Tuesday, December 10, 2013

An Open Letter to Students and Alumni of Color at Wheaton College

An Open Letter to Students and Alumni of Color at Wheaton College

Dear Students and Alumni of Color of Wheaton College,

Many of you have recently seen DannyAguilar’s post regarding racism at Wheaton.  I had the privilege of watching Danny and a group of motivated, dedicated, and brilliant students respond to the events of #chapeltweets in February, 2012.  I can say that even amidst the tears and pain of that event, I was never so moved by the passion and concern of students for one another and for their wider community. It was a time when hundreds of students of conscience, the majority students of color, rose up and led us all to think together about what it means to be Christians in the face of racism, fear, and willful ignorance. It was a pivotal event for many on this campus in thinking about our mission as a college and it demonstrated the power of students to affect change.

Nevertheless, Danny is absolutely right when he says that then, as now, the response of many White students was defensiveness, bewilderment, and denial.  For the 13 years I’ve taught at Wheaton, I’ve had a front row seat to this.  Generations of students have faced similar frustrations in an institution with a relatively homogeneous constituency, who are notoriously blind to issues of culture, structure, race, and history. Each year, we welcome a new crop of earnest, bright young students who bring with them the same baggage of White racism and privileged perspective that the classes before them have brought.  Change is slow.

For that reason, it is no surprise that many of you who have commented on Danny’s post have noted that it resonated with your experience as well. I wish it weren’t the case that this experience were so common, but we can all be grateful to Danny for putting together his years of thinking and work in one place, alongside the incontrovertible and painful evidence, so that we can continue to demonstrate the important and undeniable problems that exist at Wheaton.
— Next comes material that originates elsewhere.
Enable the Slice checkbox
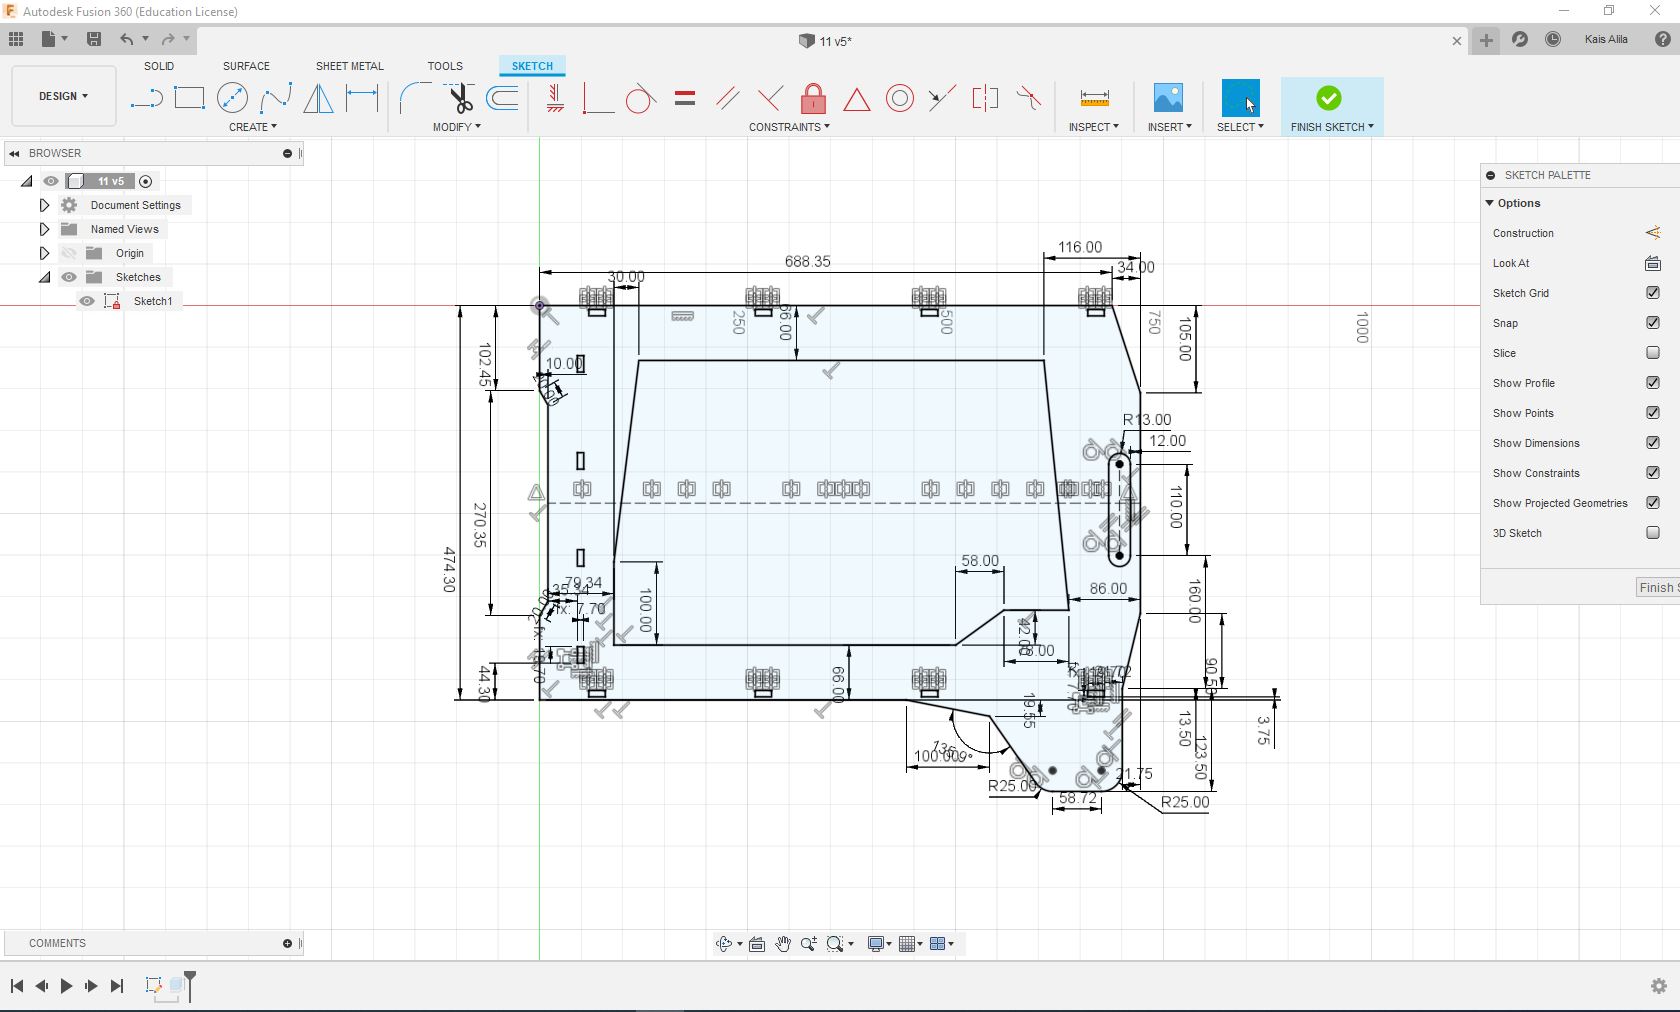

At the same time, I hope that you will not lose the sight of the hope that is in Danny’s post.  He has strong words for Wheaton’s leadership, but ultimately he calls not for withdrawal, but for engagement and change.  In other words, in the face of this cultural and structural evil…

                                                                       lean in.

Push us. Demand action. Be involved. Lean in.

Though the pace of change at Wheaton is too often confoundingly slow;  though there is frequently more rhetoric than action; it is true that people who speak out forcefully are sometimes made to feel disloyal, irresponsible, or unchristian. At the same time, there are good things happening at Wheaton that are not merely window dressing. God is not silent and there are signs of God’s redemption even at Wheaton.

Some of these changes may be the result of demography. The fact is that the United States will be a majority minority country in perhaps 30 years or less. Latino/as are the fastest growing population, a community with a strong Christian contingent.  Wheaton would be foolish to ignore this change, and, in fact, we are not.

Some of this change may be the result of a younger leadership in among the trustees and senior administration who are more aware and connected to diverse communities.  Our current President, Phil Ryken, is in his fourth year at Wheaton, and has made deepening ethnic diversity one of his top priorities.

Some is the result of innovative and inspiring students, like Vince, Veronica, Irma, Rachel, and so so so many others who have had brilliant ideas and pushed them into reality. (The B.R.I.D.G.E. program was one such dream cum reality.)

All of it is, unquestionably, the movement of the Holy Spirit bringing shalom through his faithful servants, servants like Danny who are willing to speak, brashly even, to motivate and inspire greater faithfulness from us all.

It is my hope – my prayer – that those who believe in the vision of Wheaton, the idea of this place that is too rarely realized in the living, will not abandon us, but lean in to the opportunity to push it further in the right direction.

Here are some concrete things you can do as alumni, future alumni, and current students that can bring these changes to campus and make Wheaton a more accessible place for everyone.

  1. Come back to campus for alumni events and meet with senior leaders. Tell them what your priorities are and how you would like to see Wheaton reflect those.
  2. Take Danny’s suggestion to pool your resources to support initiatives that matter to you. (How amazing would it be to have the Adeline Collins Chair of Women’s Studies [first woman to graduate from Wheaton, 1870] or the Edward B. Seller’s Institute of African and African American Christian Studies [first man of African descent to graduate from Wheaton in 1866]). 
  3. Organize the Wheaton Alumni of Color Network to push Wheaton to realize a truer vision of what it means to be a Christian community that actively works against White racism in all its forms.

I, along with so many of my colleagues – your current and former faculty and staff - will continue to work with, and sometimes against, those at Wheaton who may not feel the urgency for change that Danny has articulated here. We’re in this. We hope you will be, too.  

Those who have been away for years, even decades, you are welcomed to come back and see the ways Wheaton has (as well as the ways it has not yet) grown in becoming a more diverse and inclusive community. 

Those of you who have been here more recently, I encourage you to take Danny’s energetic call as a reason to stay involved and be connected.

The vision that gave rise to Wheaton, rooted in abolitionism, gender equality, and engaged Christianity has wavered in its history, but the dream is not dead. There are good reasons to be hopeful. Stay with us. God honors the brave. But most of all, God is with those who stand for righteousness in love. Stand with us.